The proposal to increase the minimum public shareholding from 25 per cent to 35 per cent in the listed companies would hurt their share prices, and the MNCs listed on Indian stock exchanges may also take a step back. At this time of structural slowdown and serious job woes, no specific move was announced to tackle this pain point.
Allocation to the health sector was 10 per cent higher than the previous year but is still far below the target of spending 2.5 per cent of GDP on the healthcare sector. The fiscal deficit target of 3.3 per cent for the current fiscal year was set but could not be achieved as the tax collection targets were not met.
Tax slabs, removal of DDT
The Budget tacitly admits that there is little room for expenditure in this slowdown, forced by falling receipts. Finance Minister Nirmala Sitharaman aimed to reduce personal income tax, which will give the middle-class more money to spend, thereby boosting demand, but there is not going to be any substantial benefit to any income class.
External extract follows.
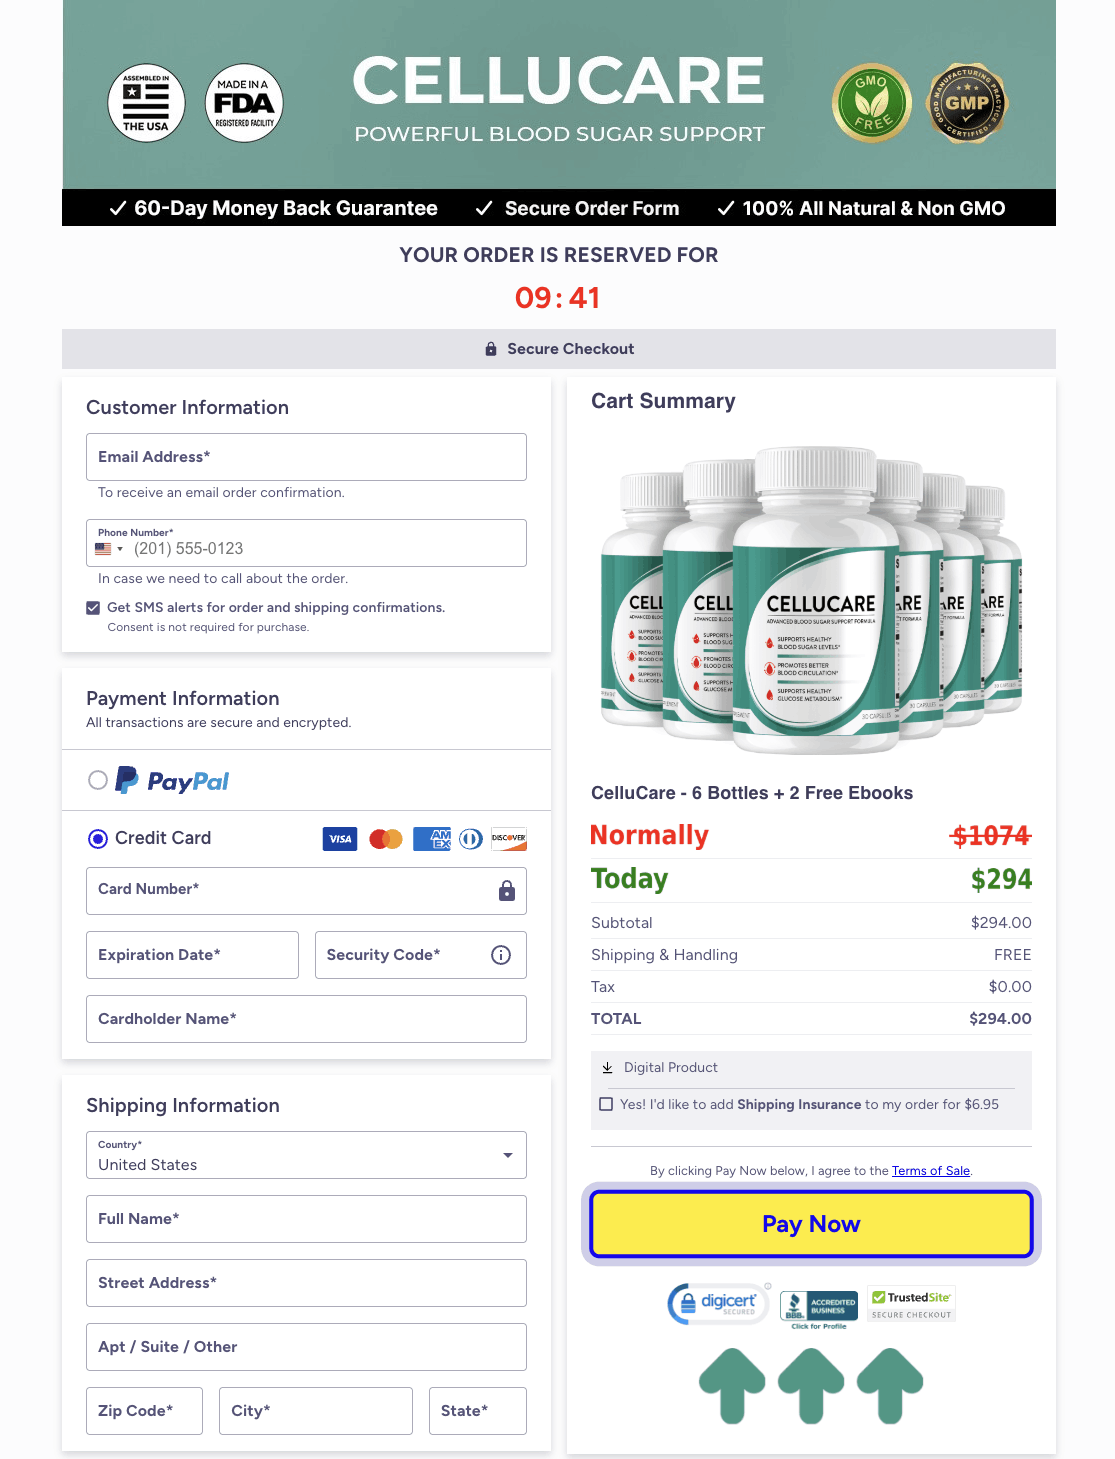The height and width of the screenshot is (1459, 1115).
Task: Click the Email Address input field
Action: tap(306, 457)
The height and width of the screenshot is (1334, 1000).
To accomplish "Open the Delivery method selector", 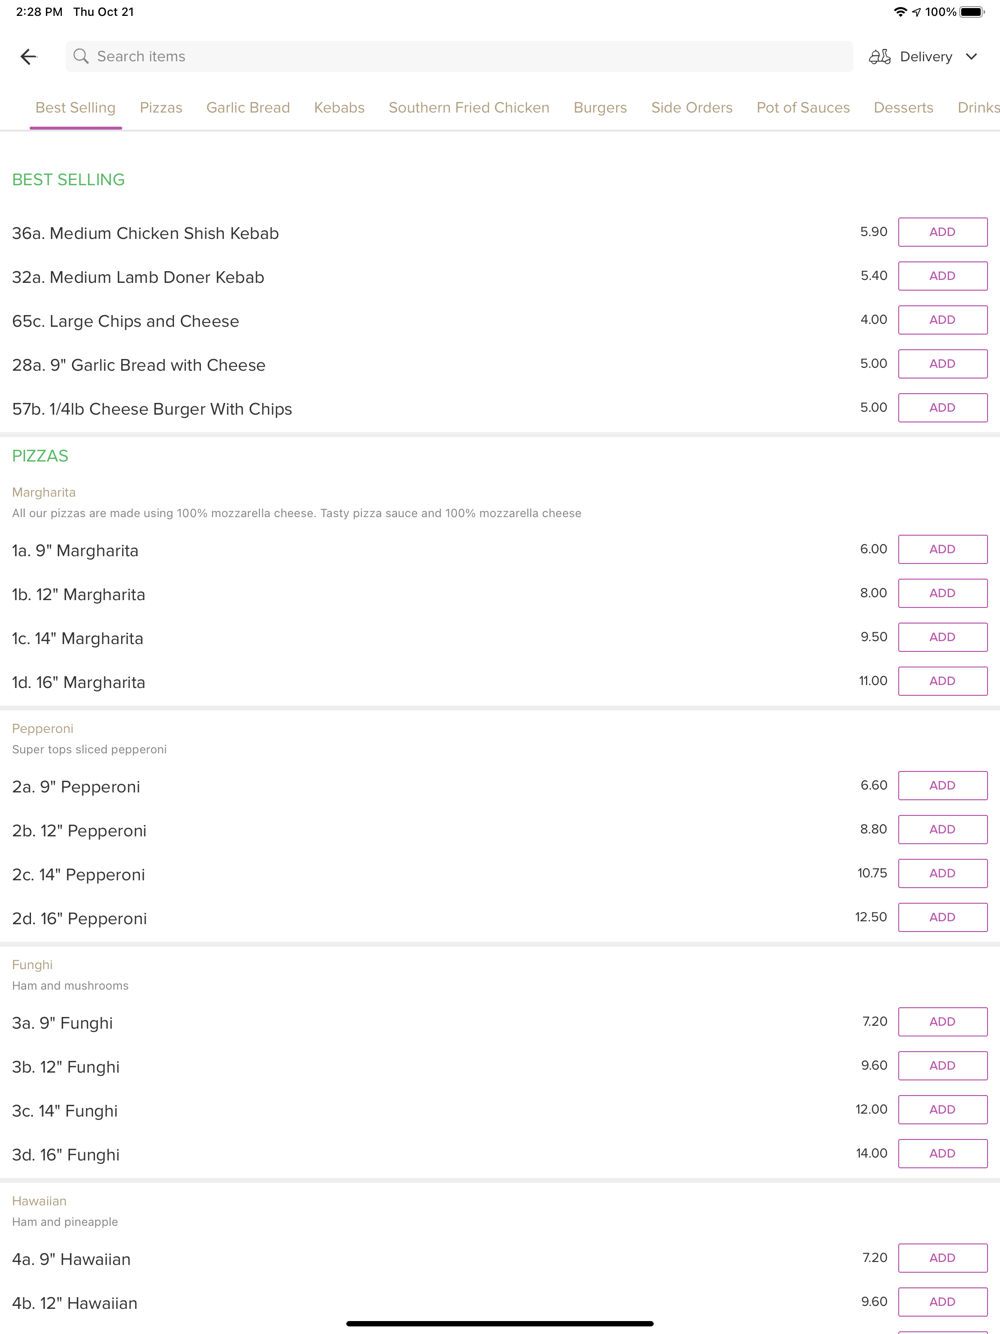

A person earning ₹15 lakh per year and claiming all the deductions except the interest paid on house property will gain ₹7,500 under the new regime. All the other people will continue to follow the old system to get benefits. The new income slabs introduced have removed all the exemptions but the government has retained the old taxation regime as well — and people are allowed to choose between the two.
The removal of dividend distribution tax (DDT) will lead to higher taxation in the hands of investors but the government has put a floor of ₹1 lakh, below which no dividend is taxable. At the Nifty’s current dividend yield of 1.3 per cent, investors will require approximately ₹77 lakh investment in shares to be eligible to pay taxes on dividends. The disposable income of the lower and the middle classes will increase due to this measure. The companies will increase their dividend payout, which will ultimately increase the income of the shareholders, and as per the marginal propensity to consume, people will increase their consumption with an increase in income, though at a diminishing rate.
In a way, though this Budget aims to increase the money in people’s hands, thereby increasing demand and pulling the economy out of this structural slowdown, it remains to be seen if this objective will be achieved.